I am wondering/hoping that there is such a site and would someone love to share this with me?

If not...then I hope some smart person will arrange for this information to be added for free to the real estate information pages (ie realestate.com and domain.com) for the regular people to see...not just the real estate agents....not asking for previous sales history of a particular property, but more so just the trends of a suburb over time.
Mark
Said this on 19-06-2010 At 04:05 pm
Hi Dani. I believe you cam check out. Www.myrpdata.com.au. And this should show youpast Years sales.
Greg
Said this on 19-06-2010 At 08:42 am
I have been a long time investor and now own a number of properties and do small developments.
Let's look at a house i purchased in 1978. It was in a suburban area that was close to ammenities in a main city of NSW. It cost $23000. I was earning about $150 a week as a apprentice. My parents and everyone else thought i was nuts. (do NOT buy now prices are going to drop.
In the 1979-1982 boom it doubled in value to be worth over $55k.
(Sure beat $150 p.w. as a apprentice)
Then again doubled in 1990 to over $120k. Then doubled again in 2000 to be worth over $300k. The home has never been vacant more than a couple of weeks. The area is now allowing units to be built so would easily suit 2 or 3 villas.

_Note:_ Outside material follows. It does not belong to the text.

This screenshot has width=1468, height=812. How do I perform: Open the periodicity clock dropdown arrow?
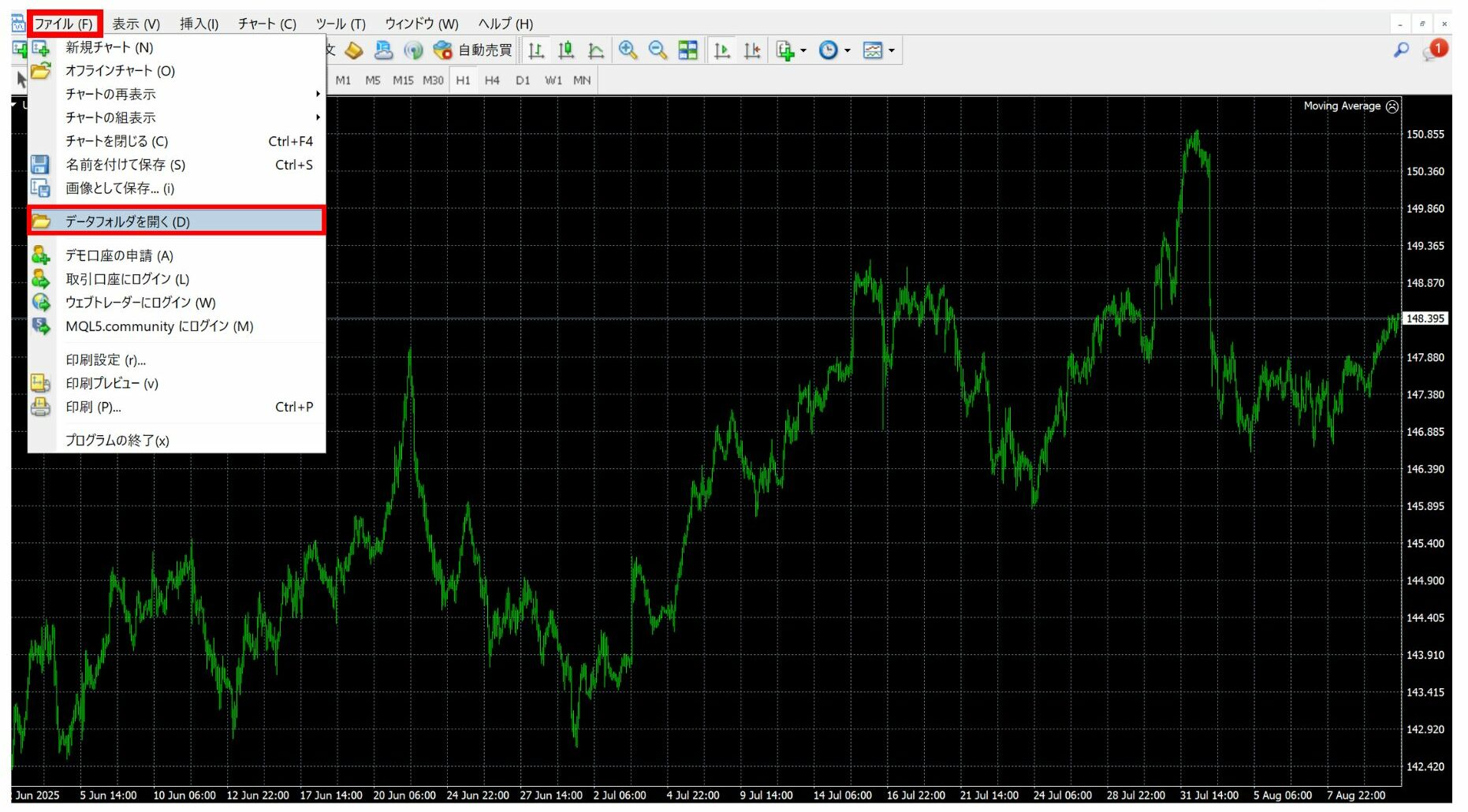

I have leveraged off this property to gradually expand a portfolio to include blocks of units, older houses to re-furb and new houses.
I am so grateful I did 'not follow the advice of my parents and expert work mates who had done nothing and still have done nothing. They just say i was lucky.

I have followed Michaels comments for years and read his books. On the whole Michael would have to be one of the most up to date and reliable commentators around.
Michael Yardney
Said this on 19-06-2010 At 08:48 am
WOW!
what can I say other than thanks for the kind words - you've made my day!